第207話:レンの記憶
「そういえばリースちゃん。修行ってことはやっぱ、創術の修行なのかい?」
ダブルエッジに向かう途中の街道で、アスカは頭に疑問符を浮かべながらリースへと質問する。
そんなアスカの質問を受けたリースは、こくりと頷きながら返事を返した。
「うん。創術の修行もそうだし、剣術や格闘術なんかの修行も兼ねてるよ。とにかく戦闘で役に立てるようになりたいなって」
リースは頷きながら柔らかに微笑み、自身の希望をアスカに伝える。
そんなリースの返事を聞いたアスカは、ふむふむと頷くと言葉を返した。
「ほーん、なるほどねぇ。でもリースちゃんは今でも充分役立ってると思うけどにぇ」
アスカは頭の後ろで手を組みながら、隣を歩くリースを見つめる。
その年齢を考えれば、リースは充分に……いや、充分すぎるほど戦闘において役立っていると言って良い。
しかし歳相応というレンズ越しに強さを見ているアスカと違い、リースは裸眼で自分の強さと向き合っている。
それは時に、驚くほど両者の判断に違いを生む元となる。
実際リースは自分自身を守れるくらいの強さを求め、アスカの評価とは裏腹に激しい修行を渇望している。
そんなリースの心中を察したセラは、リースの頭に優しく手を置きながら言葉を紡いだ。
「ま、いいんじゃなぁい? “強くなりたい”って思うのは良いことだと思うわぁ」
「セラさん……」
優しく自身の頭に手を置きながら言葉を紡ぐセラを見上げ、リースはぽかんとその口を開ける。
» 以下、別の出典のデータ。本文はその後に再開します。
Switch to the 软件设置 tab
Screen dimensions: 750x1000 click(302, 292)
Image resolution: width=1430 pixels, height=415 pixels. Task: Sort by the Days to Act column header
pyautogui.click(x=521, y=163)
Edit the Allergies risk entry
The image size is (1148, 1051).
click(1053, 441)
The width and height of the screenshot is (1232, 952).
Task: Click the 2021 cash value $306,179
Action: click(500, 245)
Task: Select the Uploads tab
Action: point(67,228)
そんなリースを見たセラは、妖しい笑顔を浮かべながら言葉を続けた。
「そ・れ・に。ちょっと背伸びしてるくらいの子の方が、私は好みだわぁ」
「ふぇっ!?」
セラは優しくリースの首元を撫で、敏感な部分を触られたリースは背筋を震わせて声を上げる。
そんなリースを見たアスカは笑い声を響かせていたが、やがて何かを思い出したように両手をぽんっと合わせた。
「あ、そうだ! 創術で思い出したんだけど、魔術学園都市にも創術が得意な子がいなかったっけ? ほら、確かリースちゃんと同じ歳くらいの」
アスカは小さく首を傾げながら、リースに向かって言葉を紡ぐ。
セラが一行に加入する前の話であるためセラは首を傾げることしかできないが、リースはよく覚えていた。
リースはすぐに一人の少年の姿を思い出し、背筋の震えを振りほどいてアスカへと返事を返した。
「えっと……レン。レンのことだよね。確か魔術学園都市で、一番の創術士だったはずだよ」
「あ、そーそーレンちゃん! あたしはあんまり絡みがなかったけど、強かったってリリィっち言ってた!」
アスカはレンの名前を思い出せたことに喜びつつ、リースに向かって返事を返す。
そんなアスカの言葉を聞いたリースは、自身の小さな手を見つめながら言葉を返した。
「うん。本当に凄かった。レンは……今頃何をしてるのかな」
雷を発生させて操り、創術を自在に使いこなしていた少年、レン。
伝え聞いた話ではリリィと一緒に戦い、洗脳された友人を見事敵の手中から取り返したという。
剣術や格闘術の鍛錬を、欠かしたことはない。しかし今の自分に果たして、レンと同じだけのことができるだろうか。
リースは自身の頼りない小さな手を見つめながら、大きなため息を落としていた。
「まあまあ、しょげることないって! 強くないなら強くなればいい。進みたいなら進めばいい。リースちゃんのためなら、お姉さんいくらでも手伝っちゃうよ!」
アスカはにいっと歯を見せて笑いながら、着物の袖をまくって白い腕にぐっと力を込める。
ウィンクするアスカの瞳の輝きを見たリースは、微笑みながら頷いた。
「ありがとう、アスカさん。僕がんばるね」
リースは歩きながらぐっと両手を握り込み、決意を新たにしてアスカに向かって返事を返す。
そんなリースにアスカが笑顔を向けていると、セラがのんびりとした声を響かせた。
「あらぁ。ダブルエッジ支部って、もしかしてここじゃなぁい?」
「あっ……」
「ああ! ほんとだ!」
セラの指差した方向を見たリースとアスカは、同時に声を上げる。
確かにその視線の先には「ハンター集団ダブルエッジ:クロックオーシャン支部」と書かれた看板が立てられていた。
その看板の奥には大きめの扉があり、リース達を待ち構えるように聳え立っている。
リースはゆっくりとその扉を開くと、恐る恐るその足をダブルエッジ支部の中へと進めていった。